In its time, “The Selling of the President 1968” was seen much more as an insightful profile of how a campaign markets a politician than as a blueprint of media manipulation. McGinniss could not have known he was giving readers the very first intimate look at the man who would change the face of television journalism and take an upstart TV news channel to a dominant roost. Fox News has held onto its position as the No. 1 cable TV channel for more than a decade and a half.

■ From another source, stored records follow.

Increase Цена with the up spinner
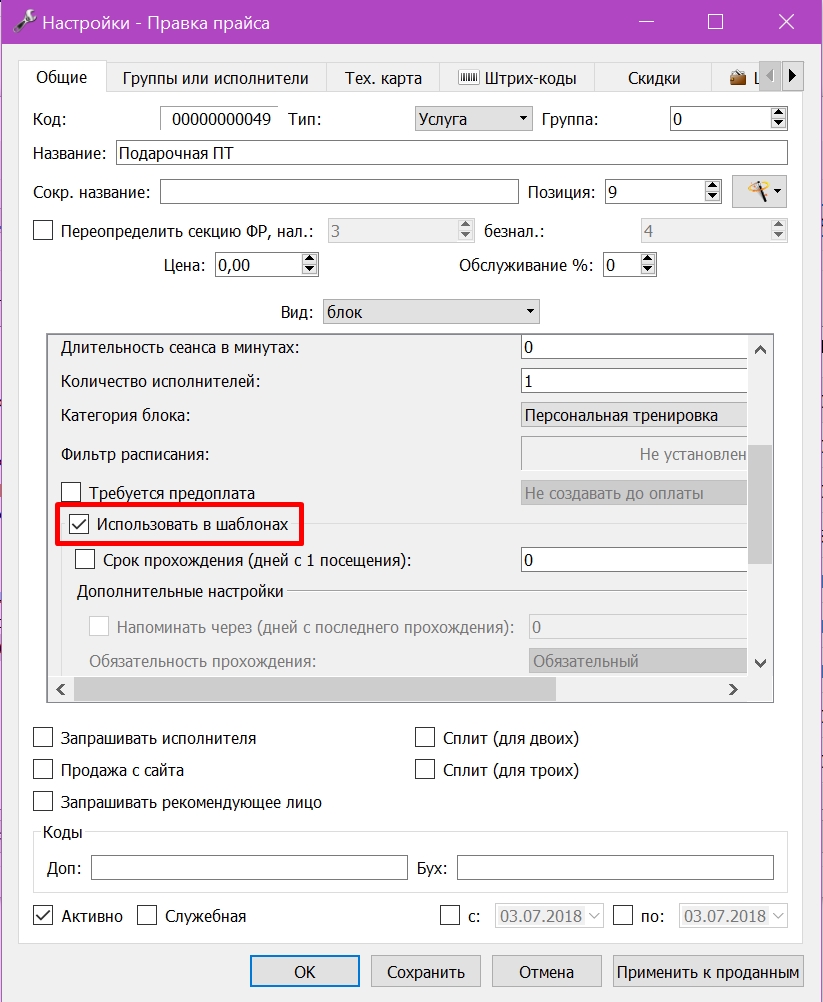 309,259
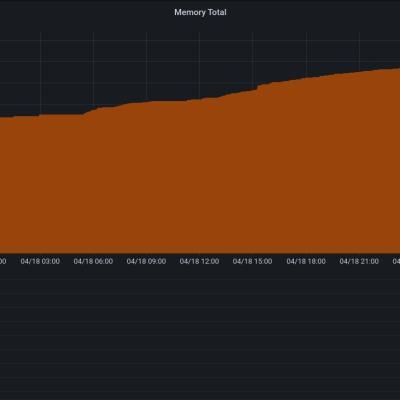Viewport: 400px width, 400px height.
Task: Select the memory curve top at 12:00 gridline
Action: click(x=199, y=99)
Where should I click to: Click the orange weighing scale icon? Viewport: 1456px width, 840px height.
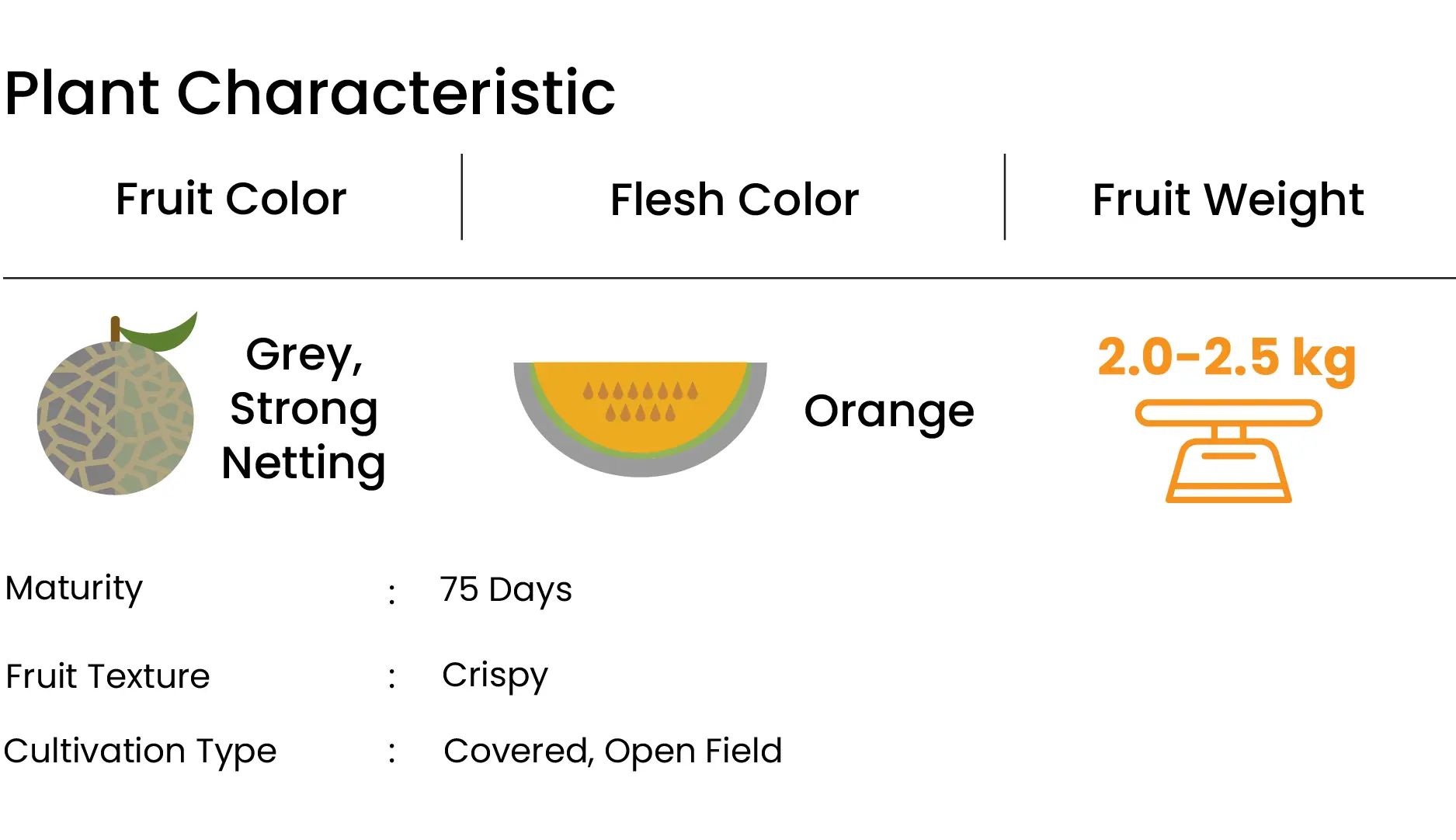[x=1228, y=451]
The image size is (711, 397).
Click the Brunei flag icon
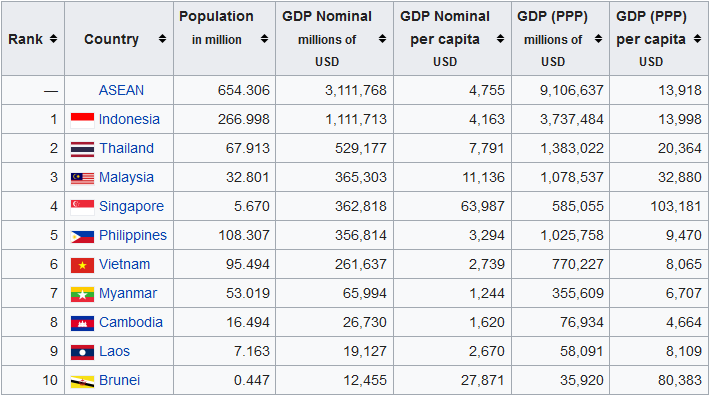[83, 382]
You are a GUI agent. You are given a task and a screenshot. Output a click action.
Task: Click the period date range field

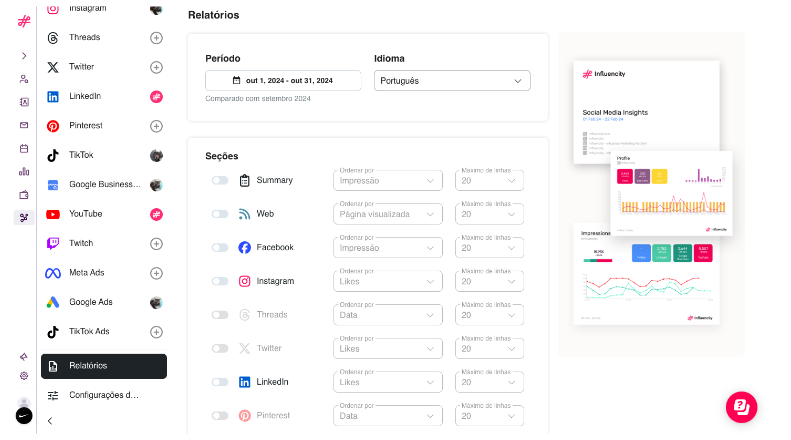283,81
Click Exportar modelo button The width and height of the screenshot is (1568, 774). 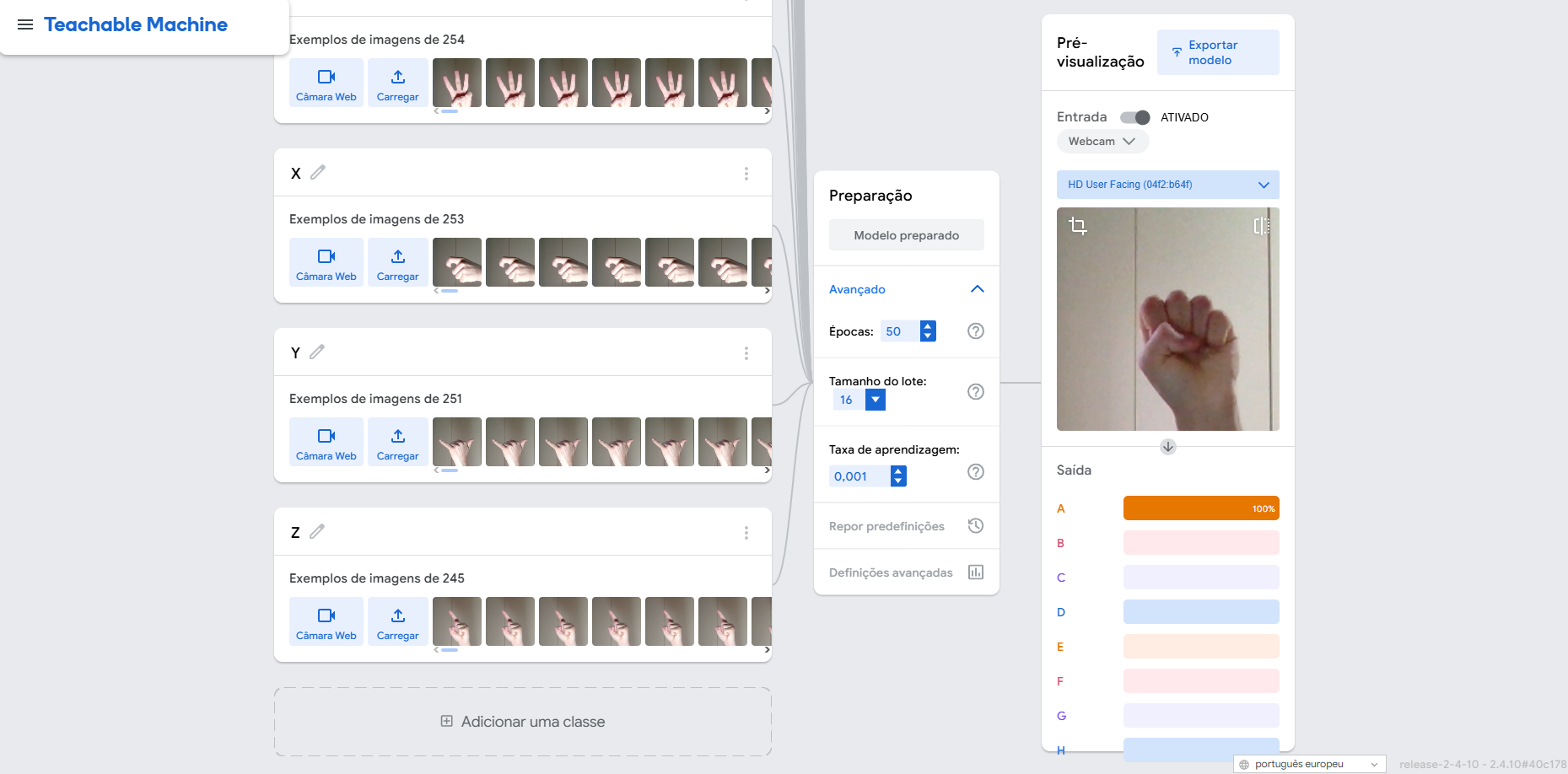1217,52
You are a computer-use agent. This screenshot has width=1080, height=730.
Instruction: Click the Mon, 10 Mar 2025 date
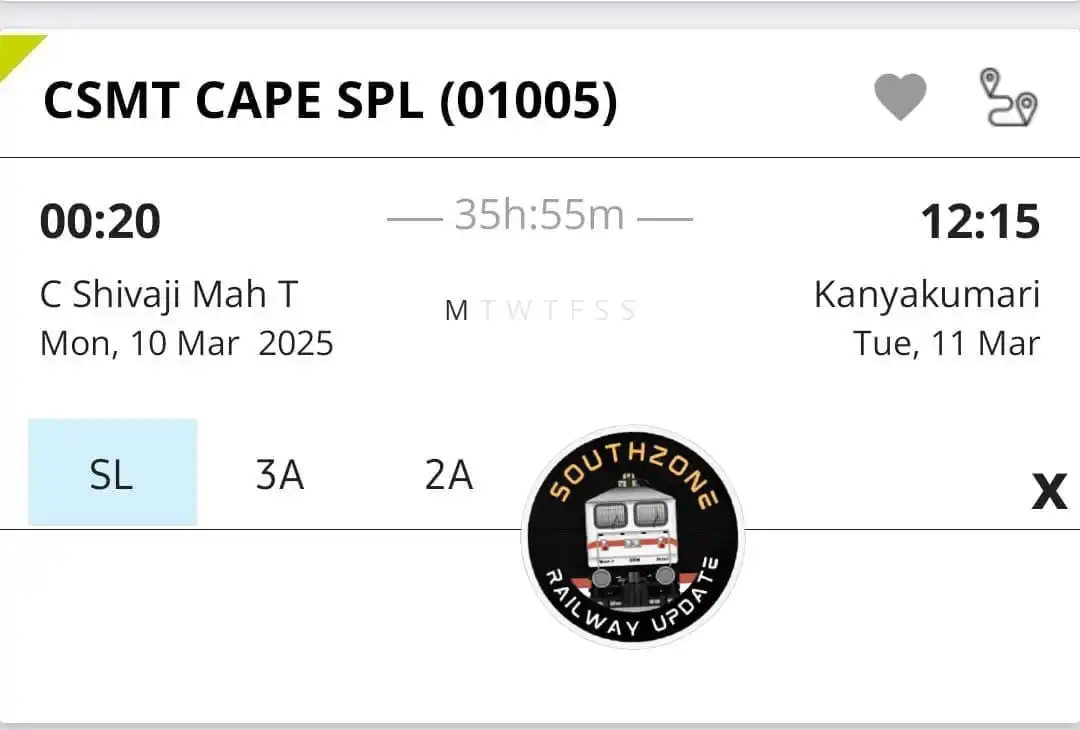187,344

McGinniss may have gotten a clue as to where the media was headed, though. Along with his interviews of Nixon’s campaign staff, McGinniss frequently quoted historian and social theorist Daniel J. Boorstin’s 1961 work “The Image: A Guide to Pseudo-events in America.”

In the very first lines of that book’s introduction, Boorstin argued that the source of America's problems is a suffering from “extravagant expectations,” the result of using our wealth, education, technology and progress to “create the thicket of unreality which stands between us and the facts of life.” The net result, he said, is that we expect too much of our world.

“By harboring, nourishing, and ever enlarging our extravagant expectations, we create the demand for the illusions with which we deceive ourselves,” he said, “And which we pay others to make to deceive us.”

That truth made Roger Ailes a very rich, powerful, dangerous wielder of a tool the public once relied upon. It was called the news.